Elsevier

Magnetic Resonance Imaging

Volume 33, Issue 10, December 2015, Pages 1267-1273
Magnetic Resonance Imaging

Diffusion MRI with Semi-Automated Segmentation Can Serve as a Restricted Predictive Biomarker of the Therapeutic Response of Liver Metastasis

https://doi.org/10.1016/j.mri.2015.08.006Get rights and content

Abstract

Purpose

To assess the value of semi-automated segmentation applied to diffusion MRI for predicting the therapeutic response of liver metastasis.

Methods

Conventional diffusion weighted magnetic resonance imaging (MRI) was performed using b-values of 0, 150, 300 and 450 s/mm2 at baseline and days 4, 11 and 39 following initiation of a new chemotherapy regimen in a pilot study with 18 women with 37 liver metastases from primary breast cancer. A semi-automated segmentation approach was used to identify liver metastases. Linear regression analysis was used to assess the relationship between baseline values of the apparent diffusion coefficient (ADC) and change in tumor size by day 39.

Results

A semi-automated segmentation scheme was critical for obtaining the most reliable ADC measurements. A statistically significant relationship between baseline ADC values and change in tumor size at day 39 was observed for minimally treated patients with metastatic liver lesions measuring 2–5 cm in size (p = 0.002), but not for heavily treated patients with the same tumor size range (p = 0.29), or for tumors of smaller or larger sizes. ROC analysis identified a baseline threshold ADC value of 1.33 μm2/ms as 75% sensitive and 83% specific for identifying non-responding metastases in minimally treated patients with 2–5 cm liver lesions.

Conclusion

Quantitative imaging can substantially benefit from a semi-automated segmentation scheme. Quantitative diffusion MRI results can be predictive of therapeutic outcome in selected patients with liver metastases, but not for all liver metastases, and therefore should be considered to be a restricted biomarker.

Introduction

Diffusion-weighted magnetic resonance imaging (DW-MRI) is sensitive to the microscopic random motion of water molecules, which can be quantified via the apparent diffusion coefficient (ADC) [1]. The ADC provides quantitative information regarding the cellularity and cell membrane integrity of biologic tissue. The initial average ADC value has been shown to predict tumor response to therapy [2], [3]. For example, DW-MRI has been used to measure therapy response during pre-clinical [4], [5], [6], [7], [8], [9], [10] and clinical studies of primary brain cancer [11], [12], [13], colorectal cancer [14], [15], [16], [17], osteosarcomas [18], [19] and breast cancer [20], [21], [22]. Moreover, the use of non-ionizing radiation as well as the short time and ease of acquisition permit longitudinal information to be safely collected, which are attractive features for clinical assessments of cancer.

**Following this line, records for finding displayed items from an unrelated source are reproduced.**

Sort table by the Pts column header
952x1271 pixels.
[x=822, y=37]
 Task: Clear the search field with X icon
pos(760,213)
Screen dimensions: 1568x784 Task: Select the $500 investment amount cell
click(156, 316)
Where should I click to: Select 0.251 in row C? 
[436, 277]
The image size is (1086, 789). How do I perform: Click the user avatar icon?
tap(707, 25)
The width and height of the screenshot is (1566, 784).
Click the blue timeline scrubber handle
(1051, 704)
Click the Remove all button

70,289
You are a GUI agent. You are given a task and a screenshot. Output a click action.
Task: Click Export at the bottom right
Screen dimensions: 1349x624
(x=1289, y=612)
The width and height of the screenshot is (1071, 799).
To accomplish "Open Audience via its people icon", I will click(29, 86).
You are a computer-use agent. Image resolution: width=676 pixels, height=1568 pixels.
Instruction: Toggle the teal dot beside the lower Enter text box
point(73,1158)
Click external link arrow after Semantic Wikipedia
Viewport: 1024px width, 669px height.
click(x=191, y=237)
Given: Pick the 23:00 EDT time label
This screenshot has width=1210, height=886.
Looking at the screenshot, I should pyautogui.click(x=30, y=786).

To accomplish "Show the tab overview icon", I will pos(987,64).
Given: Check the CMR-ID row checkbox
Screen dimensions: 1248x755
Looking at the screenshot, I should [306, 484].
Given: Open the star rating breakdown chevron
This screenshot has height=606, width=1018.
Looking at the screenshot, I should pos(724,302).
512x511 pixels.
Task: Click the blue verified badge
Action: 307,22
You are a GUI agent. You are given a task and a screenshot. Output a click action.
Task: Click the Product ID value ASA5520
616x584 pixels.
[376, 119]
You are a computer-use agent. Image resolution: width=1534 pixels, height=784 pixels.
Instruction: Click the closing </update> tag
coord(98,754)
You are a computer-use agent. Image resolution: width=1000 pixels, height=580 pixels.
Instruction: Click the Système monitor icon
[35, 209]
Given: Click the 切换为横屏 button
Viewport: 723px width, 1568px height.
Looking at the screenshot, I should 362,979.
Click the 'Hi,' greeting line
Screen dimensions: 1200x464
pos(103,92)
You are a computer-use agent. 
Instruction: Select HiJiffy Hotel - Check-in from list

ADC values measured prior to initiating treatment have been shown to potentially predict treatment response [23] and disease survival [24] in colorectal cancer patients with liver metastases. However, measuring the ADC value of a liver lesion is technically challenging, because diffusional motion in a liver lesion is confounded by non-rigid body visceral motion due to respiration, cardiac motion, blood flow and motility [25], [26]. These confounding factors may be eliminated or mitigated by using advanced post-processing methods that improve the identification of lesion borders and the quantitative estimation and evaluation of ADC values. Furthermore, the manual evaluation of large volumes of DW-MR images can be a daunting challenge in a radiology clinic. Therefore, a primary aim of this study was to develop a robust post-processing protocol for obtaining reliable results from DW-MRI of liver metastases, by evaluating the merits of automatic and semi-automatic lesion segmentation relative to manual segmentation.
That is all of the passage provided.